Donald Trump prevailed in Wisconsin on Tuesday by rolling up overwhelming support from white men and political independents, while making inroads among groups that were vital for Hillary Clinton. Here’s a look at preliminary results from exit polling conducted in Wisconsin for The Associated Press and television networks by Edison Research.
RACE AND GENDER
Trump took about six in 10 votes among white men, while battling Clinton to a draw among white women. Women overall favored Clinton, but more than four in 10 went with Trump.
About nine in 10 women and six in 10 Hispanics supported Clinton.
Clinton won among voters ages 18-44 while Trump carried the 45-and-older group, which made up about 60 percent of the overall electorate.
Yet voters in the youngest subgroup – ages 18-24 – were evenly divided. Clinton was strongest among ages 30-39, while Trump did best among ages 50-64.
More than half of Wisconsin voters rated the economy as the top issue facing the nation, while smaller groups picked terrorism, foreign policy or immigration. Trump did well among the six in 10 voters who described the economy as poor or “not good.”
He also carried a majority of the four in 10 who predicted things would go downhill for the next generation.
A MATTER OF CHARACTER
Trump overcame doubts about his fitness for the presidency.
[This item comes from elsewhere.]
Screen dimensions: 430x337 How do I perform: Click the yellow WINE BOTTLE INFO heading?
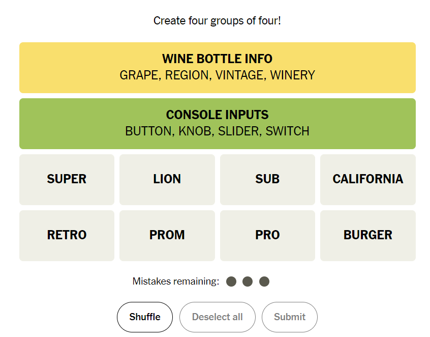[217, 59]
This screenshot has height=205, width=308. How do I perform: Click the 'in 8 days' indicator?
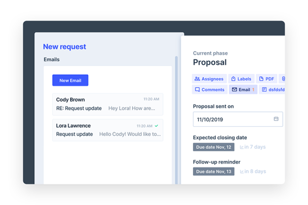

Nearly two-thirds of voters – and about one-quarter of his own supporters – said he was unqualified. Most also said he lacked the needed temperament. Clinton scored better in both areas. But voters gave both candidates negative ratings and said they were dishonest.
INCOME AND EDUCATION
Education levels produced another stark contrast. A majority of voters had no college degree, and nearly six in 10 of them favored Trump. Clinton won among college graduates, but they made up a smaller share of the total.
Voters in most income groups were about evenly divided. But Trump prevailed among the one-third of voters in the $50,000-$100,000 bracket.
PARTY AND PHILOSOPHY
Roughly the same number of voters described themselves as Republicans or Democrats, and about nine in 10 of those supported their nominee. But Trump won easily among the three in 10 independents. Moderates and liberals backed Clinton, while Trump carried more than eight in 10 conservatives.
RELIGION AND MARRIAGE
Trump won comfortably among the nearly three in 10 voters who attend religious services weekly or more often, while Clinton did well with the one-quarter who never attend. About three-quarters of white evangelicals favored Trump.
Married men favored Trump by nearly two-to-one, while married women and unmarried men were about evenly divided. Unmarried women favored Clinton.
RACE AND IMMIGRATION
About four in 10 Wisconsin voters said whites generally are favored in the U.S., while one-quarter said minorities are favored and one-third said no group gets special treatment.
Nearly six in 10 said immigrants help the U.S., while about one-third said they hurt. About seven in 10 said immigrants working illegally in the U.S. should be offered a chance to apply for legal status, while one-quarter said they should be deported.
HEALTH AND TRADE
Nearly half of the state’s voters said the 2010 health care law known as “Obamacare” had gone too far, while three in 10 said it hadn’t gone far enough.
About half said trade with other nations takes away American jobs, while about one-third said it creates jobs and about one in 10 said it makes no difference.
WHAT MATTERS MOST
About four in 10 Wisconsin voters said the most important quality for the next president was to bring about needed change, instead of having experience or good judgment. More than eight in 10 of them backed Trump.
WHAT ABOUT OBAMA?
A slight majority voiced approval of Barack Obama’s job performance, but more than half said the next president should pursue more conservative policies.
Nearly three-quarters of voters gave the federal government a negative rating. They overwhelmingly backed Trump.
The survey of 3,047 Wisconsin voters was conducted for AP and the television networks by Edison Research. This includes preliminary results from interviews conducted as voters left a random sample of 50 precincts statewide Tuesday, as well as 358 who voted early or absentee and were interviewed by landline or cellular telephone from Oct. 28 through Nov. 6. Results for the full sample were subject to sampling error of plus or minus 3 percentage points; it is higher for subgroups.